EU: Google shopping search reforms working
EU Commissioner Vestager gave qualified approval to Google's changes.
Despite ongoing complaints from Google’s European shopping rivals, the European Commission chief said the changes Google has made appear to be working. European Competition Commissioner Margrethe Vestager is quoted by Reuters explaining that rivals now have greater visibility in search results and there are more clicks being driven to their sites.
While Vestager cautioned that “It’s still too early to draw conclusions,” she observed:
We know from our monitoring there’s been a steady increase in the numbers over the last few months. The most recent figures show at least one rival appears in about one-third of new shopping boxes as compared to 15 percent of the shopping boxes back in March . . . Similarly the share of clicks of products of rivals in Google shopping boxes also increased from 2.5 percent in February to 6.1 percent now.
The Google Shopping changes came in the wake of a record €2.4 billion ($2.8 billion) penalty, which Google is appealing. Google has also suggested in the past that the performance of its shopping search rivals is partly a product of poor user experiences on some of those sites.

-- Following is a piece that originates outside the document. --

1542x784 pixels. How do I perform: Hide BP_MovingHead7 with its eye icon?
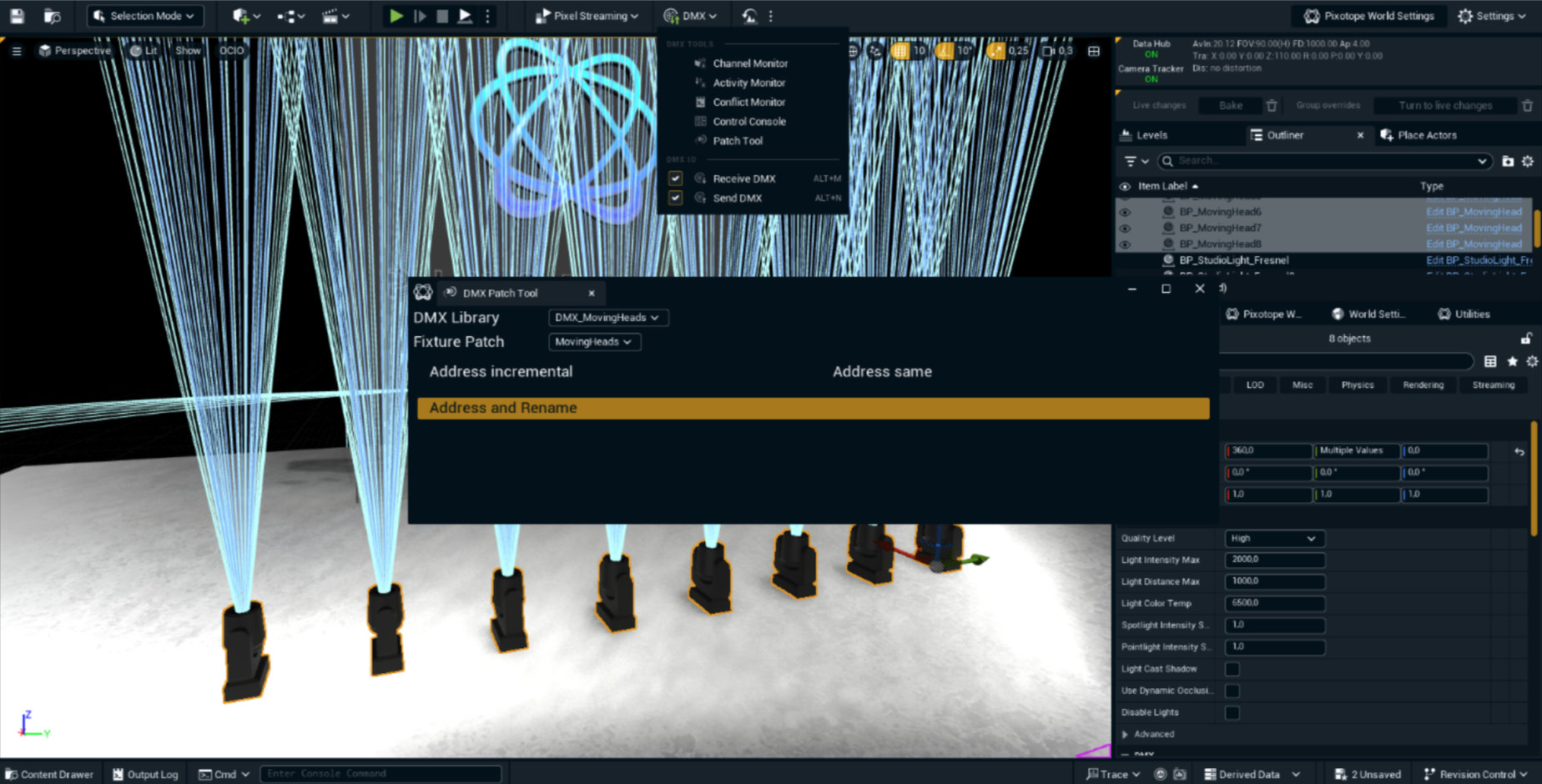tap(1125, 228)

Commissioner Vestager’s remarks to the European Parliament were a rare statement of support for the search engine. She has been persistently critical of Google and its market position since taking office. However, because of Danish internal politics, she may not be reappointed to a second term in 2019. A new Competition chief could change the dynamics of antitrust enforcement in Europe.
Google parent Alphabet faces two more potential antitrust penalties, surrounding Android and AdWords agreements. In addition, Yelp has asked for a new formal Statement of Objections (antitrust charges) against the company in local search. That complaint follows the logic of the earlier shopping search complaint that led to the penalty and remedial measures.
Notwithstanding the qualified support from Vestager, a June 6 report in Financial Times (paywall), says that the European Commission is ready to impose a second major antitrust fine over Android and the issue of OEM requirements that Google apps be pre-installed for those using the Google Play store.